## [EXERCISE PROMPT]
Return each line of the items below that contains the string "polkit", copying it unchanged.

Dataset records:
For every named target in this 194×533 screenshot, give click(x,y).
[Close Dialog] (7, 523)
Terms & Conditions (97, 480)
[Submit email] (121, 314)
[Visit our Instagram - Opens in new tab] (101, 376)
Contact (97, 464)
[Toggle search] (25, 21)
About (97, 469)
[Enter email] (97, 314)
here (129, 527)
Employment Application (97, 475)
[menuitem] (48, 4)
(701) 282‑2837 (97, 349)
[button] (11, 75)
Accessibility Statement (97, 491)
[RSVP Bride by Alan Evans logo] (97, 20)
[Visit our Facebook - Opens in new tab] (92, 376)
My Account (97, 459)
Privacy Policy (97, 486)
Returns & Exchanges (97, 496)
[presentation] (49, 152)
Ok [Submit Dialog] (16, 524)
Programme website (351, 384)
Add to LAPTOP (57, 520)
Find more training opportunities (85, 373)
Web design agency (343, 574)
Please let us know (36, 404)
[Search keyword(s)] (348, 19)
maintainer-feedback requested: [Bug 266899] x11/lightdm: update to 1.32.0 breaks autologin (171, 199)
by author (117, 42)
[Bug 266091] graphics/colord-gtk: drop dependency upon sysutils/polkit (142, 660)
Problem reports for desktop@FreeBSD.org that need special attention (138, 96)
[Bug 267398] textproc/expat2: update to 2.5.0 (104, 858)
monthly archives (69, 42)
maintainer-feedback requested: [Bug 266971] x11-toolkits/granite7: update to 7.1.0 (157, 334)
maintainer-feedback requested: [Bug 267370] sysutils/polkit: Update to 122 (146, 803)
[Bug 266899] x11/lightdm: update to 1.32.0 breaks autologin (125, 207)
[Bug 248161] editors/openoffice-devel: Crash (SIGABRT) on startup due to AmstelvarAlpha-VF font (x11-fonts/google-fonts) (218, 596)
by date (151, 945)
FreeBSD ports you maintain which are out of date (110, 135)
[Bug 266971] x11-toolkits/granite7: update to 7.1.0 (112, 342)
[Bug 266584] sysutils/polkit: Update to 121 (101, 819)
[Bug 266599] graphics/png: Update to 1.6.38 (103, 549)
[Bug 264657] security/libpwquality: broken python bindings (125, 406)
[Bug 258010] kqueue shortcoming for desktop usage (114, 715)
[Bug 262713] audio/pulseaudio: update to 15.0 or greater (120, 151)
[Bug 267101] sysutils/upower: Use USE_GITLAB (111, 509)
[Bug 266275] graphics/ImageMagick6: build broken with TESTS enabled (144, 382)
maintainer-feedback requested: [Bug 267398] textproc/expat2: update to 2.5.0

## [SOLUTION TO THIS TASK]
[Bug 266091] graphics/colord-gtk: drop dependency upon sysutils/polkit (142, 660)
maintainer-feedback requested: [Bug 267370] sysutils/polkit: Update to 122 (146, 803)
[Bug 266584] sysutils/polkit: Update to 121 (101, 819)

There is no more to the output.